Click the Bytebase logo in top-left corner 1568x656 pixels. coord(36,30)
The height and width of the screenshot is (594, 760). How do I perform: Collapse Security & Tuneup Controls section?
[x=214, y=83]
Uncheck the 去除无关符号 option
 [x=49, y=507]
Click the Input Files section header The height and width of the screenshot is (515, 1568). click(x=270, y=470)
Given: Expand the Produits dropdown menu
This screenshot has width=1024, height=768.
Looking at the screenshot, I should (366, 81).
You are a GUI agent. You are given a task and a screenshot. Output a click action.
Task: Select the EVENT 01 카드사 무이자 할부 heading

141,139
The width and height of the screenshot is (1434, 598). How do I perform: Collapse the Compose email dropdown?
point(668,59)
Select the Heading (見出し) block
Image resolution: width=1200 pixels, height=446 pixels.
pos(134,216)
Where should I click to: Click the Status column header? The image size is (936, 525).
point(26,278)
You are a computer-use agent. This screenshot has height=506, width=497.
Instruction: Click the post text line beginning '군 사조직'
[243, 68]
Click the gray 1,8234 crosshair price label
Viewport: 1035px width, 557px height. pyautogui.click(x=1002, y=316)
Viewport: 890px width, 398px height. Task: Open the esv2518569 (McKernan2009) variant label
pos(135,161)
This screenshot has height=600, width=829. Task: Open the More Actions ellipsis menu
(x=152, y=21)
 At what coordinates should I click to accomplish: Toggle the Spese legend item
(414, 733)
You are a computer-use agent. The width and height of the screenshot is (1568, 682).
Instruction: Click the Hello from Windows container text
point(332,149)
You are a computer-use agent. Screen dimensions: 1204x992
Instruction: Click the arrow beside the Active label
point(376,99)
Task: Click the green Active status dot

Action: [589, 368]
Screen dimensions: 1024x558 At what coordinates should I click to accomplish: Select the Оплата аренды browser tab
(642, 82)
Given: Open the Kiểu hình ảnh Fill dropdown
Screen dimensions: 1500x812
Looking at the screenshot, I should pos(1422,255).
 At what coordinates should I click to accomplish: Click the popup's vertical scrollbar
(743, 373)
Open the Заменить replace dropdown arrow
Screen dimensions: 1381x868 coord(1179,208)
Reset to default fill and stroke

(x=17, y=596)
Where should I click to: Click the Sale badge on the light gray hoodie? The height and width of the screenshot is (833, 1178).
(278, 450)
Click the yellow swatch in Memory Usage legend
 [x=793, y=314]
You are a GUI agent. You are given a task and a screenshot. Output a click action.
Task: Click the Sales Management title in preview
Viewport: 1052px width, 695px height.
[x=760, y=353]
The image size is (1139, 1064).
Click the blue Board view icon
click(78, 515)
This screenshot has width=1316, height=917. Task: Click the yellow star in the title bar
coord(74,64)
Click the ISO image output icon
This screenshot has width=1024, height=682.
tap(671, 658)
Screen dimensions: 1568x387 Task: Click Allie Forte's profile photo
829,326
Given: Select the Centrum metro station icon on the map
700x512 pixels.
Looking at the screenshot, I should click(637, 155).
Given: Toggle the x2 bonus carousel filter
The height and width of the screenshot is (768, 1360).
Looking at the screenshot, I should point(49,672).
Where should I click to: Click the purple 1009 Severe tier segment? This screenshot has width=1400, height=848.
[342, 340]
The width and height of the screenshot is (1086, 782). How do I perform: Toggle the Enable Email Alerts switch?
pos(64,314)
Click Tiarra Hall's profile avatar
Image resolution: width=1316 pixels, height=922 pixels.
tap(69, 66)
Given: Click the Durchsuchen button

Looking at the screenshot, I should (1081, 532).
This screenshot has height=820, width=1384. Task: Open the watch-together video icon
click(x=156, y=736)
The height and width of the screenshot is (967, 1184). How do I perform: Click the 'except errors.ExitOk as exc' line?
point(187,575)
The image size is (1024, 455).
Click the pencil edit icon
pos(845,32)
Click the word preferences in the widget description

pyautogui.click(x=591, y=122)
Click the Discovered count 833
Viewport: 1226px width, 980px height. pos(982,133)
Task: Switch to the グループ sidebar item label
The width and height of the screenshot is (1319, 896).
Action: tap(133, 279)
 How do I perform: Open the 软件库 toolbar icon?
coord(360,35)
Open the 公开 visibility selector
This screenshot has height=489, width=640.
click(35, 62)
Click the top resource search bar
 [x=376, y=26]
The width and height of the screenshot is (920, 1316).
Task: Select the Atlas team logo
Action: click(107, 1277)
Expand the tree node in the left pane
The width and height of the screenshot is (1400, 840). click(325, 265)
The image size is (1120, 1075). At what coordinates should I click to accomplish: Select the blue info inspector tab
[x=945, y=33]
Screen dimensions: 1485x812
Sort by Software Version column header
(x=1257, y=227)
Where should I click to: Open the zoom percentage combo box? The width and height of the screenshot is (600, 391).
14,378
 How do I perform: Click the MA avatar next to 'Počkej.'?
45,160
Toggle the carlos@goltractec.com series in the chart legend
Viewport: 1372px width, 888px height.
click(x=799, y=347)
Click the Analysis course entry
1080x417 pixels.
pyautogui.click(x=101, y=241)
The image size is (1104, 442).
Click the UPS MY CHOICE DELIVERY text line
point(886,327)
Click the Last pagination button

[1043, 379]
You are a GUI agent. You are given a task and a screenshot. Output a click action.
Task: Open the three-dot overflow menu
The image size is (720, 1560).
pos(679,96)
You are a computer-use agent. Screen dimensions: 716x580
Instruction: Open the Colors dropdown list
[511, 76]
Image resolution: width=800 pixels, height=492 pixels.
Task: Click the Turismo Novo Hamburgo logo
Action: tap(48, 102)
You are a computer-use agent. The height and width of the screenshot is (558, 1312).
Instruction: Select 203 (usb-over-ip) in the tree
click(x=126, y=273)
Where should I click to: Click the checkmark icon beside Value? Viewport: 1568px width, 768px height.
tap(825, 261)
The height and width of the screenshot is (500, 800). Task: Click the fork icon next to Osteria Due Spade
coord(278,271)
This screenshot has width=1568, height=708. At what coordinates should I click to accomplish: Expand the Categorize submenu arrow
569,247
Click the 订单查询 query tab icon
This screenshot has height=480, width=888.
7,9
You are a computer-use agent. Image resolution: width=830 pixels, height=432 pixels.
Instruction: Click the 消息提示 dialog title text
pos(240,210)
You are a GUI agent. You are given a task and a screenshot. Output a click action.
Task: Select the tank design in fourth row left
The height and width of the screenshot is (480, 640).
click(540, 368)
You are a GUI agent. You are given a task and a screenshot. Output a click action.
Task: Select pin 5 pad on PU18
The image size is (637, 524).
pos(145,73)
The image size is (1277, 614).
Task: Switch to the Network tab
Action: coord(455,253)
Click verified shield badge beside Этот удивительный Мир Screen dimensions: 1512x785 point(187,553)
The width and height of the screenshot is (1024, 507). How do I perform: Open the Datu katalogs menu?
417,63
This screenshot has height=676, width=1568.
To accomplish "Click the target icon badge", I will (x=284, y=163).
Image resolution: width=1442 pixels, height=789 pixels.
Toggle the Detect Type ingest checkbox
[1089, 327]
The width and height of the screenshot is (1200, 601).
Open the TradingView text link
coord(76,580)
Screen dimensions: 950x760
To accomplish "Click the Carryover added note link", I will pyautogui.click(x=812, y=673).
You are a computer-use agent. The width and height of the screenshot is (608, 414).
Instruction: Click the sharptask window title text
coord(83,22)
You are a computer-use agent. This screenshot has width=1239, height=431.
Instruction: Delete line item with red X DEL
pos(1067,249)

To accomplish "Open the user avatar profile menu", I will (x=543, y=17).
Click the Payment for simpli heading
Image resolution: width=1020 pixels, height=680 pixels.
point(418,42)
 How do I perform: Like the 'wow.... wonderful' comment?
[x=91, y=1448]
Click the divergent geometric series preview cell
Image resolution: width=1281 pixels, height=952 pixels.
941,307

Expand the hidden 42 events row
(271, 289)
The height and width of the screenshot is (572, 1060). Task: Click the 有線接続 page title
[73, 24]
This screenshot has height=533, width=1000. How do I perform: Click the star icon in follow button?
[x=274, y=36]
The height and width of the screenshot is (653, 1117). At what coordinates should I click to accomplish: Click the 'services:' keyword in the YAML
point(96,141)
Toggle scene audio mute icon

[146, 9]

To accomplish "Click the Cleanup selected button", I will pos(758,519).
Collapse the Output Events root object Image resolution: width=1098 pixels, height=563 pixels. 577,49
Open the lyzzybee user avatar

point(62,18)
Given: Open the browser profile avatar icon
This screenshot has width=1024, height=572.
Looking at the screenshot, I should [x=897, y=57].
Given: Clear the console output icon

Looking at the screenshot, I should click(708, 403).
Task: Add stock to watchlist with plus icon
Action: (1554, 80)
——
GOAL OF THE EXERCISE: Every line that holds the string "computer" must be copied from the records above.

TASK SOLUTION:
You are a computer-use agent. This screenshot has height=506, width=497.
You are a computer-use agent. The width and height of the screenshot is (1568, 682).
You are a computer-use agent. Screen dimensions: 1204x992
You are a computer-use agent. Screen dimensions: 716x580
You are a computer-use agent. The height and width of the screenshot is (558, 1312).
You are a computer-use agent. Image resolution: width=830 pixels, height=432 pixels.
You are a computer-use agent. The width and height of the screenshot is (608, 414).
You are a computer-use agent. This screenshot has width=1239, height=431.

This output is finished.